-- Selected passage --
But in general in was one of the wasted days, the kind I don't like and in the end of such days I feel like I've betrayed myself. I also feel very irresponsible after few hours of such insomnia when I do something really boring and mechanical, and start to believe that it's not up to me to stop and change what I do.

September 27, 2018 20:22

this day feels truly wasted. Spent most of it playing, the game started to feel boring since the mechanics or the story are not that interesting and the major awesome thing about it is the gryphon himself. Watched movie, time killing in VK. Work - 0, partially because of the period (used it as an excuse to skip work). By the end of the day read and recapped 2 articles from Genetics.

The Dutch guy keeps writing me somewhat unusual questions and I noticed that in spite of being flattered I also feel very reluctant to answer. Digged a bit and found out that I despise him cos I think he's stupid. Strangely made me feel enthusiastic to get rid of this contempt. Eliminated it a couple of times.

December 18, 2017 21:03

Two hours passed and I'm still exhausting myself with boredom. There almost was a break point when I wanted to start to eat a lot but managed to stop. Those are almost the worst states of those I've even experienced and there is no reason for them at all which makes me even more depressed.

-- Information supplied --

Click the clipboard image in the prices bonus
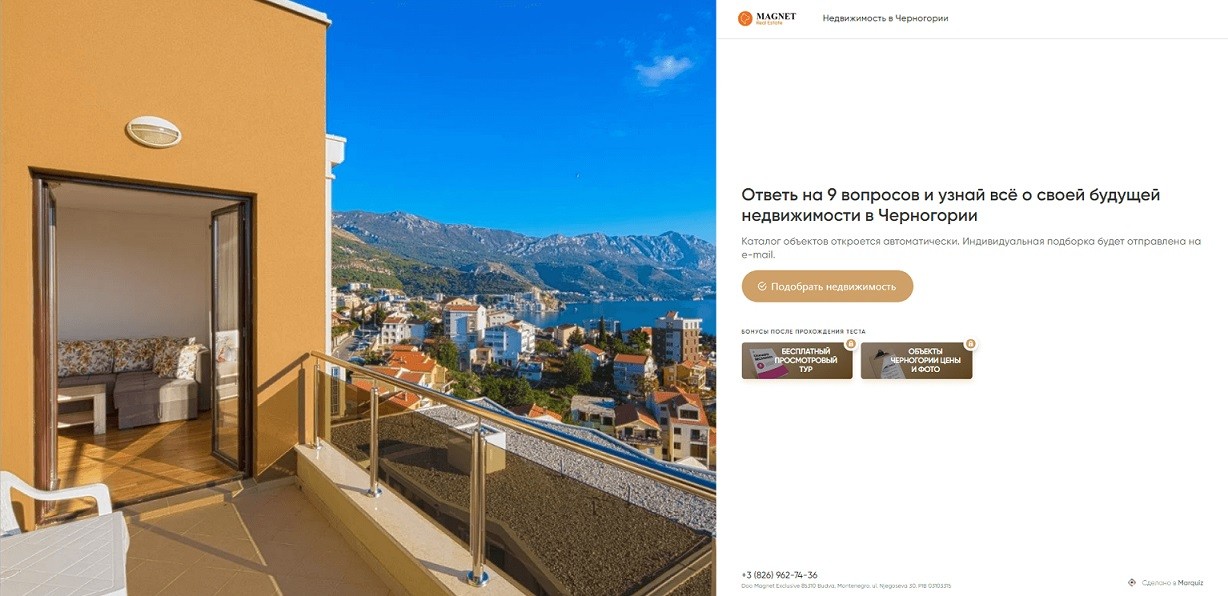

-- Tasks for this exercise --
(1) How would this sentence from the diary entries read in Spanish: "Two hours passed and I'm still exhausting myself with boredom."?
(2) Can you resume the diary entries right after their last sentence, keeping the same first-person voice?

-- Answers for each item --
(1) Pasaron dos horas y sigo agotándome de aburrimiento.

(2)
2-3 episodes of The BBT. Listening to the animal sounds. Watched random animal videos on youtube, gives me laugh and relief. Feels stupid to suffer from boredom, like why the hell won't I do something interesting? Apparently I underestimate the destructive force of boredom and treat is just like the side effect of lack of interests but actually it's a disease itself.

April 24, 2017 10:30

Ну еб твою мать. В кои-то веки нужно рано вставать, и ебнула в жопу бессонница. Неприятное состояние усталости с перевозбужденностью, как будто сейчас 10 вечера, а не 2 часа ночи. А какого хуя перевозбуждение - непонятно. В теле нездоровая энергичность, когда хочется отжиматься, бежать куда-то. Видимо, это следствие тупой пассивной жизни, когда энергия ни на что не тратится - сильных НЭ нет, ФА нет, умственных усилий тоже. Фсе блядь, завтра буду напрягать моск.